## ABOUT THIS TASK
Reproduce, please, the line that holds "Task: Click the AI" and all later lines through the end of the entries below, exactly; omit pictures.

*** DATASET ***

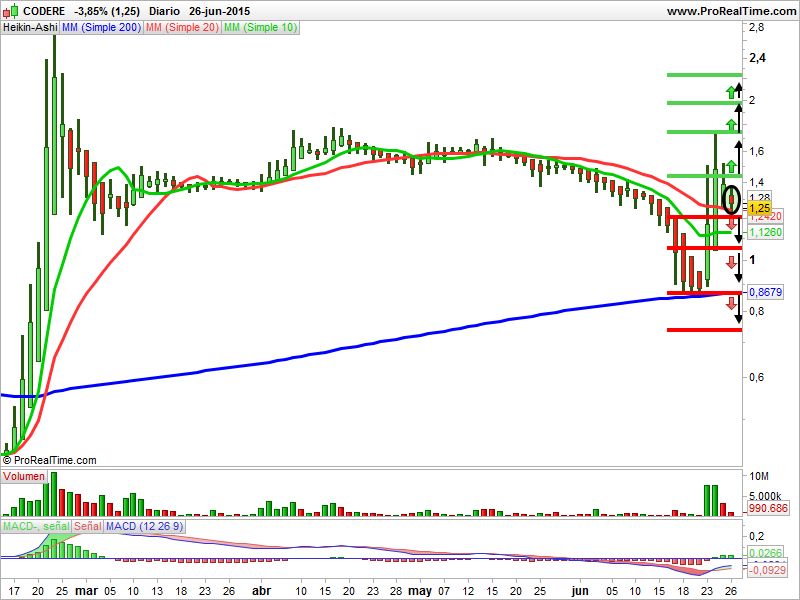800x600 pixels.
Task: Click the 0,8679 price level label
Action: tap(765, 291)
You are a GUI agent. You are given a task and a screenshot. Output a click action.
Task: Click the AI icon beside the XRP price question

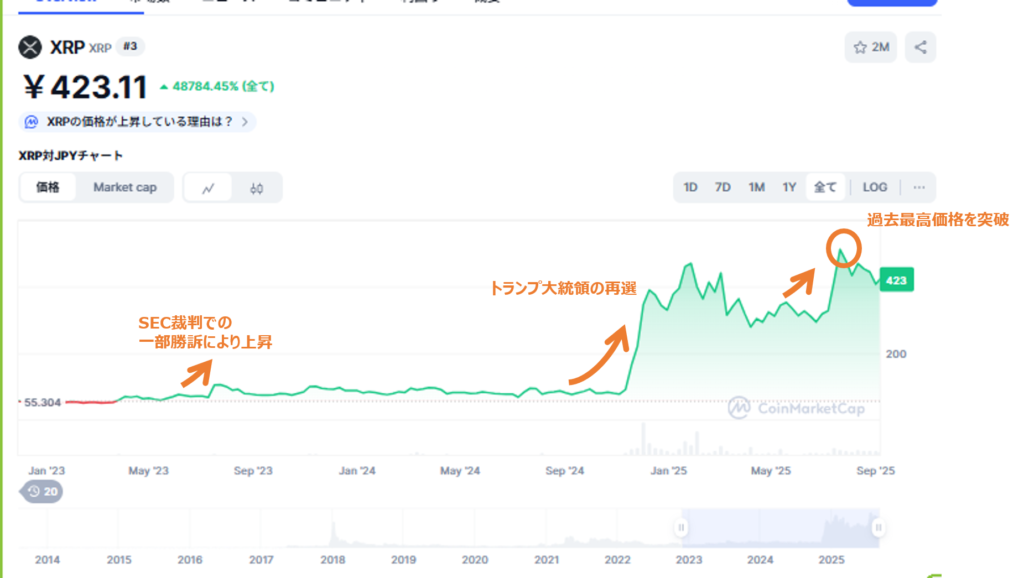(x=32, y=122)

*** End of DATASET ***

## WRITTEN ANSWER
Task: Click the AI icon beside the XRP price question

(x=32, y=122)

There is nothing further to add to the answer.